Adaptado do romance de Alexey Salnikov, The Petrovs In and Around the Flu , o último de Serebrennikov é tão denso e impenetrável quanto oscilante, cativante e desconcertante. Aos 146 minutos, o filme segue um Petrov tuberculoso (Semyon Serzin) através – supostamente – de um dia de sua vida. Mas sob a febre da gripe de Petrov, o tempo se dobra como um elástico delirante, abrangendo passado, presente e futuro.
Mas, além de ter um péssimo senso de higiene pessoal, Petrov aparece como um homem comum, vigilante, descontraído e hedonista. Como Leopold Bloom em Ulysses , Petrov percorre a cidade e encontra velhos amigos e novos conhecidos, refazendo caminhos que percorreu desde a infância. À medida que sua temperatura aumenta e diminui, ele se lembra de quando era criança na ainda soviética Rússia na década de 1970, indo a uma fatídica festa de Ano Novo com seu próprio pai (Ivan Ivanshkin). O ponto de vista às vezes passa de Petrov para outro personagem, como um vírus pego em um espirro, e seguimos, por exemplo, um ator (Yulia Peresild) contratado para interpretar a Rainha da Neve para a diversão das crianças fantasiadas reunidas na festa.

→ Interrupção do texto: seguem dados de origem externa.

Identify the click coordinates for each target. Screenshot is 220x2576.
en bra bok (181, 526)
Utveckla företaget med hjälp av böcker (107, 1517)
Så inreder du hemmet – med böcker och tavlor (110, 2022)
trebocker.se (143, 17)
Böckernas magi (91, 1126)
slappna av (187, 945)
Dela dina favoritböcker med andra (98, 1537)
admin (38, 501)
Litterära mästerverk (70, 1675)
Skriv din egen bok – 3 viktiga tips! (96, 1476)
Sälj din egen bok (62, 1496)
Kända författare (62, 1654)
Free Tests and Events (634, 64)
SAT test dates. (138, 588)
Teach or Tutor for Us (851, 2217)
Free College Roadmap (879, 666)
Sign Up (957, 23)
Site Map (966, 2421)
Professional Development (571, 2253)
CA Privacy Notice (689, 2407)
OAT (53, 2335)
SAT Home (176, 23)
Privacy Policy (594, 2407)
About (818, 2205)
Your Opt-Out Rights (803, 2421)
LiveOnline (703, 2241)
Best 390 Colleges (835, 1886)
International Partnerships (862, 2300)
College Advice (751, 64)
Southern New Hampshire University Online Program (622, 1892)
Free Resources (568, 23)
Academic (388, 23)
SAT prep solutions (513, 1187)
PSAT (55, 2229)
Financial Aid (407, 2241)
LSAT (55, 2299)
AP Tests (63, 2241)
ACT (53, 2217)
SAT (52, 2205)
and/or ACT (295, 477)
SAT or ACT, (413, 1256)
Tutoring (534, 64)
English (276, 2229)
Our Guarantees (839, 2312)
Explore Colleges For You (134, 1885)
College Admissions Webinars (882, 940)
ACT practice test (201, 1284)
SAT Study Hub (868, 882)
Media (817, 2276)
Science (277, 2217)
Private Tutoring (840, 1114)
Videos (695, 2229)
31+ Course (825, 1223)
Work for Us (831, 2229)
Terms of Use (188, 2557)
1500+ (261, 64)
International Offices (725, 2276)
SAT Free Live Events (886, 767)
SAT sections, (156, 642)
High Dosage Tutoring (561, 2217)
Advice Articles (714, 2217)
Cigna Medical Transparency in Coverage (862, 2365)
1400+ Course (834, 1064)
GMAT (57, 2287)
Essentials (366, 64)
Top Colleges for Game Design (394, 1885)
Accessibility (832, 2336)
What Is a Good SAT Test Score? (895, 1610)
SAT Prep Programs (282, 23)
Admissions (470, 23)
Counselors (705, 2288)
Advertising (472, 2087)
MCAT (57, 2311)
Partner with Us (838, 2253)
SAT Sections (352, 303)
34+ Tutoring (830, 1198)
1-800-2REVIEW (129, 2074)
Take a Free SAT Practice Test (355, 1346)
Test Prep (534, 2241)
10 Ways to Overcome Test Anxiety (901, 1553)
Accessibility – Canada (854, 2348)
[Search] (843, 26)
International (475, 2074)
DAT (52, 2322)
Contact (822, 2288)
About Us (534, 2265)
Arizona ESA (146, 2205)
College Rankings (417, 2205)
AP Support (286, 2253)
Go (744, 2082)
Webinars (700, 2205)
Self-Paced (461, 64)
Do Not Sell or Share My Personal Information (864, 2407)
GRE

Enquanto isso, a esposa bibliotecária de Petrov, conhecida apenas como Petrova (Chulpan Khamatova), parece estar em um gênero de filme totalmente diferente. Embora geralmente seja uma mulher comum que administra uma casa e mantém as pilhas da biblioteca reabastecidas, periodicamente seus olhos ficam totalmente pretos e ela exibe um comportamento vampírico estranho ou faz sexo tórrido no chão da biblioteca enquanto um grupo literário próximo explode em discussão. O filho mais novo de Petrov e Petrova (Vladislav Semiletkov) se atrapalha o melhor que pode, dormindo no sofá sob uma lâmpada em forma de OVNI, e às vezes fica um pouco embaçado se estamos assistindo o filho de Petrov nos dias atuais ou Petrov ele mesmo no passado.
A realidade também se contrai e se expande para se adequar ao delírio de Petrov enquanto ele caminha pela cidade de Yekaterinburg, que é menos um espaço urbano do que um purgatório ofegante. Em um momento, Petrov se vê um soldado em um pelotão de fuzilamento, no próximo um mecânico de automóveis gay e no próximo uma criança assistindo seus pais discutirem. Enquanto isso, a ex-mulher de Petrov, Petrova (Chulpan Khamatova), transforma-se de uma bibliotecária de óculos em uma maníaca de olhos negros com poderes sobre-humanos, matando qualquer um que ela ache levemente irritante.
Há uma narrativa, se alguém quiser procurá-la, baseada nas brigas de Petrov e Petrova por causa de seu filho (Vladislav Semiletkov). Ele também está sofrendo de gripe e exigindo que ele assista a uma peça da escola, vestido, em um toque maravilhosamente banal do surreal, como Sonic the Hedgehog. Entre as digressões, fantasias, flashbacks e elipses narrativas, dar sentido lógico a um filme tão enraizado no sensacional e imaginativo parece perder o foco. Em vez disso, como o Espelho de Tarkovsky , há um centro em torno do qual o resto do filme gira, como água no ralo. A única maneira de entender o fluxo é sentir sua atração irresistível, que aqui se expressa através de motivos recorrentes, rostos e personagens que aparecem em lugares improváveis. Vale a pena notar, finalmente, que Serebrennikov foi colocado em prisão domiciliar em 2017 pelas autoridades russas por acusações supostamente forjadas de fraude. Ele está atualmente vendo uma sentença suspensa por outras acusações, ambas supostamente motivadas politicamente. Se a gripe de Petrov é algo para se passar, a política do diretor permanece, sem dúvida, em péssima saúde.